State v. Patrick E. Richter, 2000 WI 58, 235 Wis. 2d 524, 612 N.W.2d 29, reversing 224 Wis. 2d 814, 592 N.W.2d 310 (Ct. App. 1999)
For Richter: Susan Alesia, SPD, Madison Appellate

Issue: Whether consent to search, immediately following warrantless entry of the home, sufficiently attentuated any taint from that entry.

Holding: Consent was freely given and therefore sufficiently attenuated from the entry to purge any taint of illegality.

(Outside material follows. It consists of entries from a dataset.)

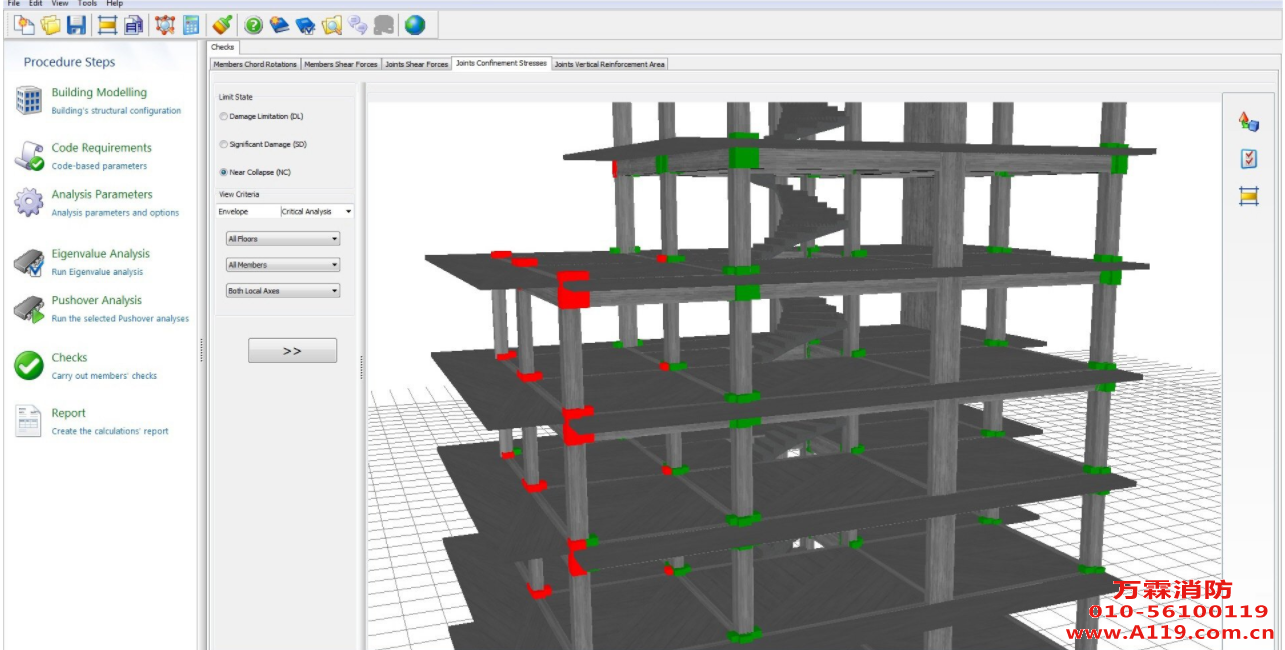Screen dimensions: 1285x650
Task: Open help with the green question mark icon
Action: tap(254, 25)
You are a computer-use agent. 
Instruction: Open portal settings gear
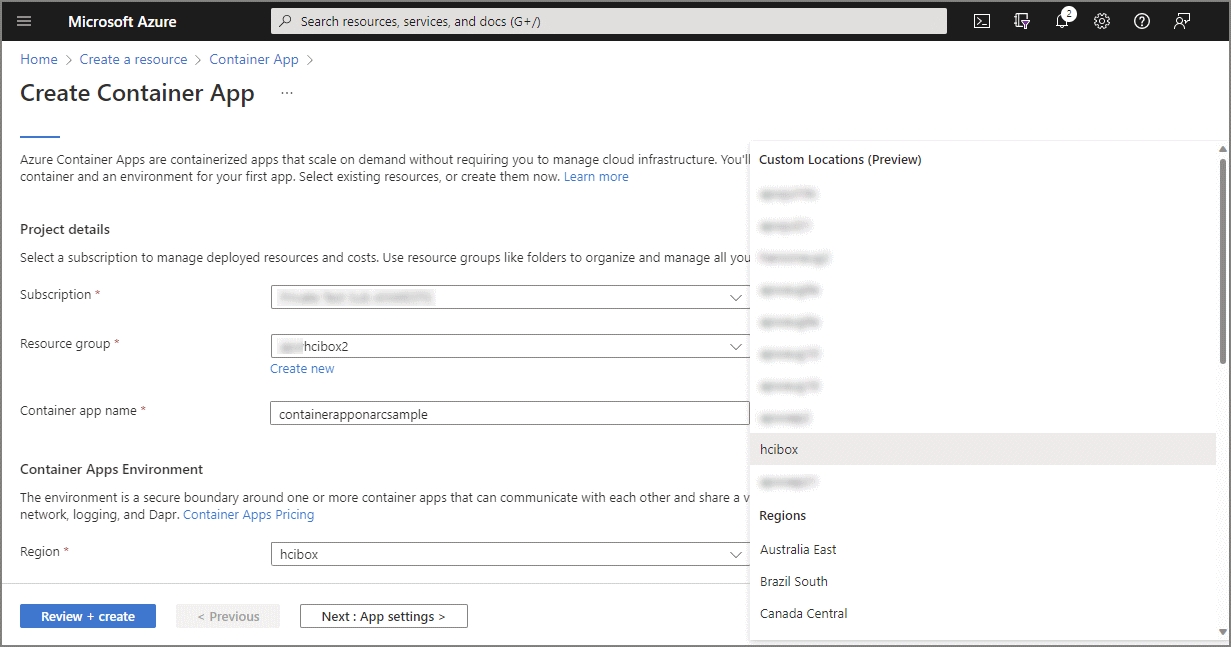pyautogui.click(x=1102, y=21)
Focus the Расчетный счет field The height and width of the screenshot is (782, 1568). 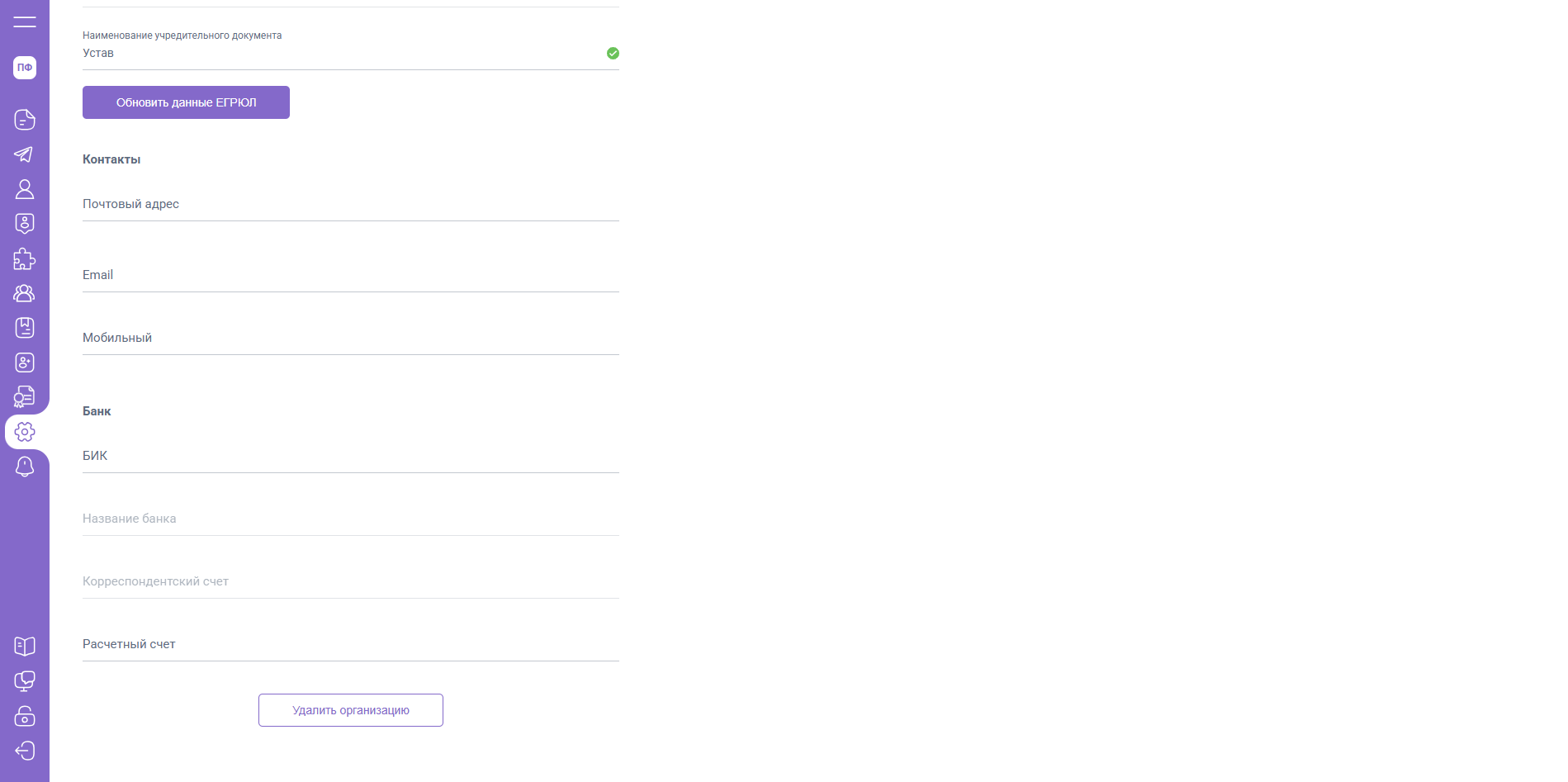(351, 645)
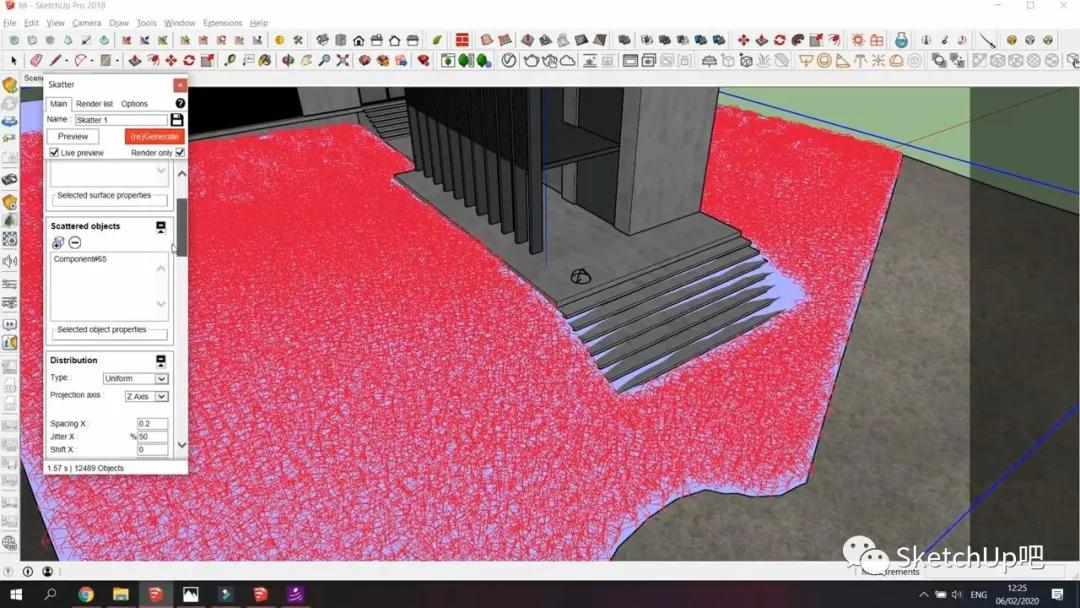
Task: Save the Skatter 1 preset
Action: click(x=178, y=119)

Having ruled that the entry was legal, the court nonetheless discusses attenuation. This discussion is clearly dicta, but the court treats it as binding. ¶¶44-55. (The three attenuation factors are temporal proximity, intervening circumstances, flagrancy of misconduct. ¶45.) Though the discussion is somewhat involved, the most important factor seems to be that “Richter was not the target of the officer’s investigation and search. … This is not the sort of ‘purposefulness’ that defeats attenuation.” ¶54. (Note: the dissent says that this discussion “risks making a mockery of the attenuation doctrine,” and laments that this is “just one more in a line of recent cases in which the court has not been sufficiently protective of the privacy of the home.” ¶65.